**EXERCISE PASSAGE:**
┏━━

“The industry has been asking for more time to make new manufacturing units operations due to disruptions in work and investment this year due to Covid-19 pandemic. This is being looked and a decision would follow soon,” said the source quoted earlier
New Delhi: Government proposes to give one more year to manufacturing companies proposing to start production from their new greenfield facilities and qualify for lower corporate tax rate of 15 per cent.
In September last year the Finance Minister Nirmala Sitharaman sprang a surprise and cut tax paid by companies on profits they earn to their lowest. She also introduced a new lower corporate tax rate of 15 per cent for new manufacturing firms, incorporated after October 1, 2019 and starting operations before March 31, 2023.
Sources in finance ministry said that a proposal is now being considered to give new companies intending to put up manufacturing facility in the country an extra year till March, 2024 to start operations. Such measure would help businesses affected by Covid-19 pandemic to better plan their investment and manufacturing operations.
“The industry has been asking for more time to make new manufacturing units operations due to disruptions in work and investment this year due to Covid-19 pandemic. This is being looked and a decision would follow soon,” said the source quoted earlier.
Though there is a broad understanding that an years extension would give sufficient time to investors, there is also a thinking that whether it could less say six months.
At a FICCI National Executive Committee meeting on Monday, Sitharaman had said, “I will see what can be done. We want industry to benefit from the 15 per cent corporate tax rate on new investments and I take your point for considering an extension in the deadline of 31st March, 2023.”
The 15 per cent corporate tax rate is among the lowest globally and is considered attractive enough to spur investment manufacturing, revive growth and boost job creation. The effective tax rate, including surcharge and education cess, will be 17.16 per cent, which will still be very competitive.
With contract manufacturing qualifying for lower rate of tax, government hopes that 15 per cent rate would attract manufacturing companies that are looking to diversify their production out of China.
“Covid-19 has impacted all investment related activities. More time to complete projects and qualify for lower tax would certainty be an incentive that would allow companies to continue on their projects without reviewing it in the wake of current economic conditions,” said a top executive of solar equipment manufacturing company asking not to be named.

┗━━

**AVAILABLE DATA:**
┏━━

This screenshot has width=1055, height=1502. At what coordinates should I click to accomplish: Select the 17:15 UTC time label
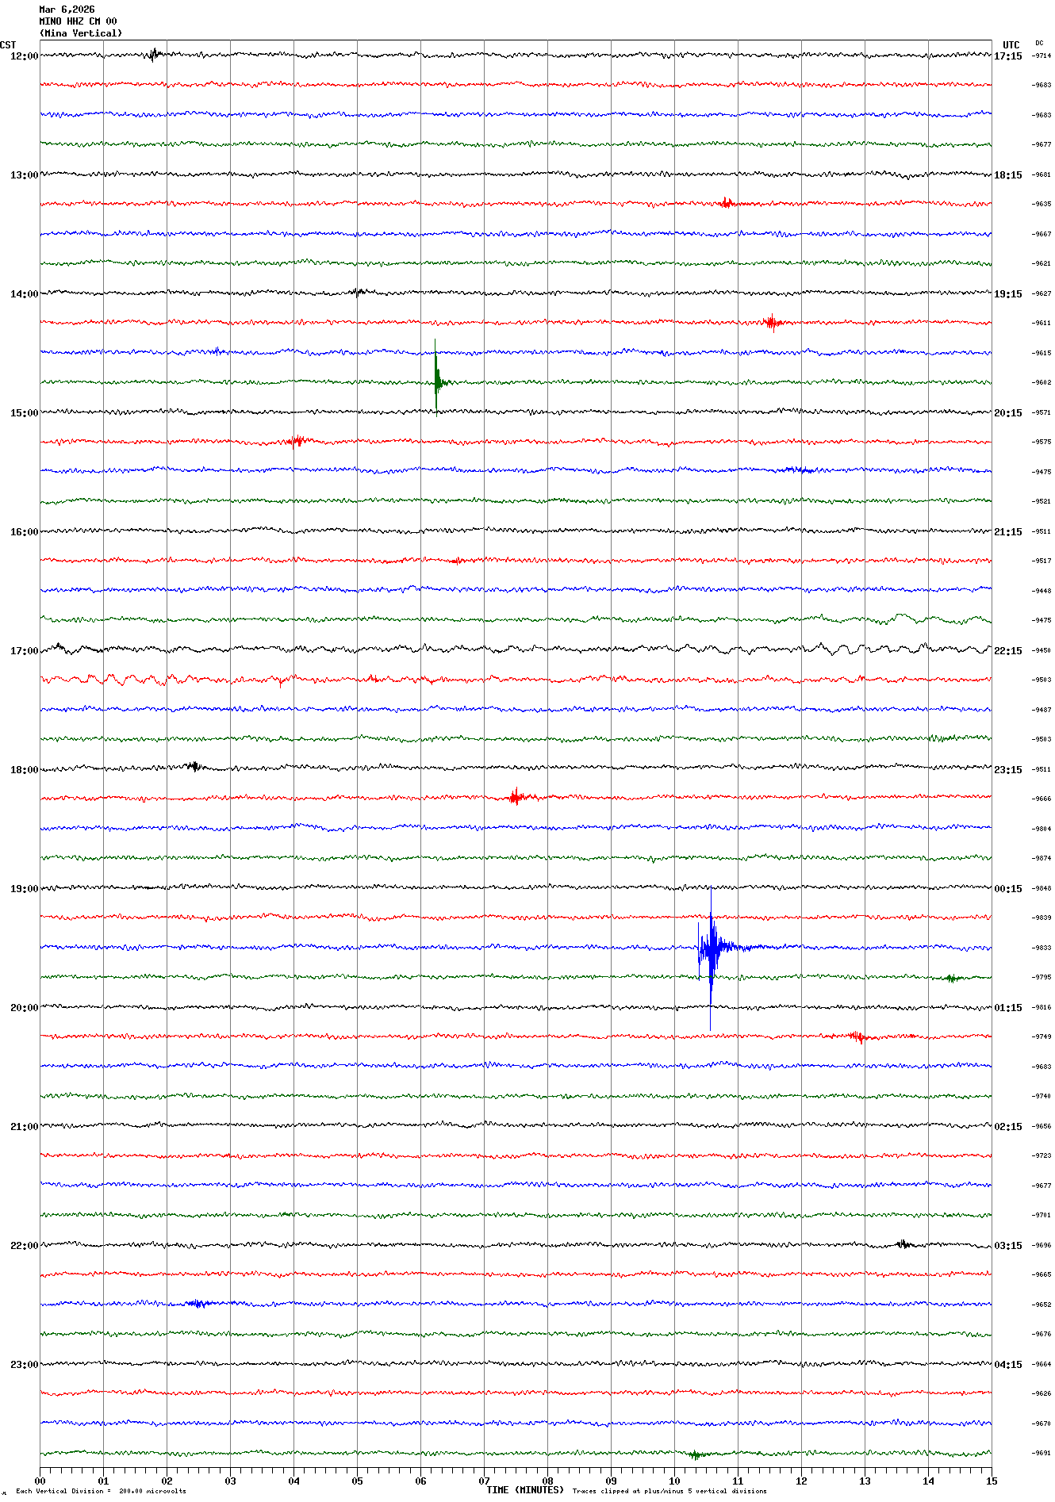point(1007,56)
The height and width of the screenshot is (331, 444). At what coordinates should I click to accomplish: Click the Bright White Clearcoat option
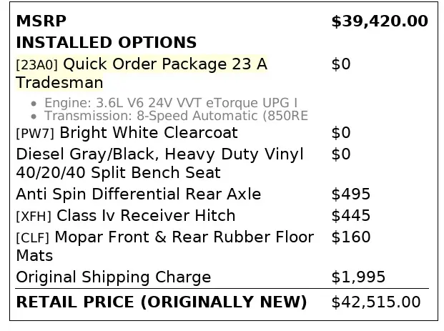click(x=149, y=133)
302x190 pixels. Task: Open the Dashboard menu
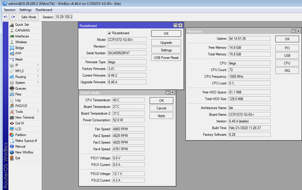(x=44, y=10)
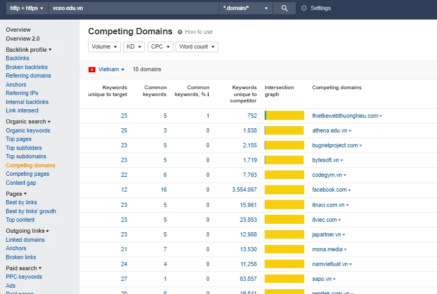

┗━━

Reproduce the corporate tax passage verbatim, starting at the words "At a FICCI National" and ending after "be very competitive.". The lines have no connection to the corporate tax passage.

**TASK SOLUTION:**
At a FICCI National Executive Committee meeting on Monday, Sitharaman had said, “I will see what can be done. We want industry to benefit from the 15 per cent corporate tax rate on new investments and I take your point for considering an extension in the deadline of 31st March, 2023.”
The 15 per cent corporate tax rate is among the lowest globally and is considered attractive enough to spur investment manufacturing, revive growth and boost job creation. The effective tax rate, including surcharge and education cess, will be 17.16 per cent, which will still be very competitive.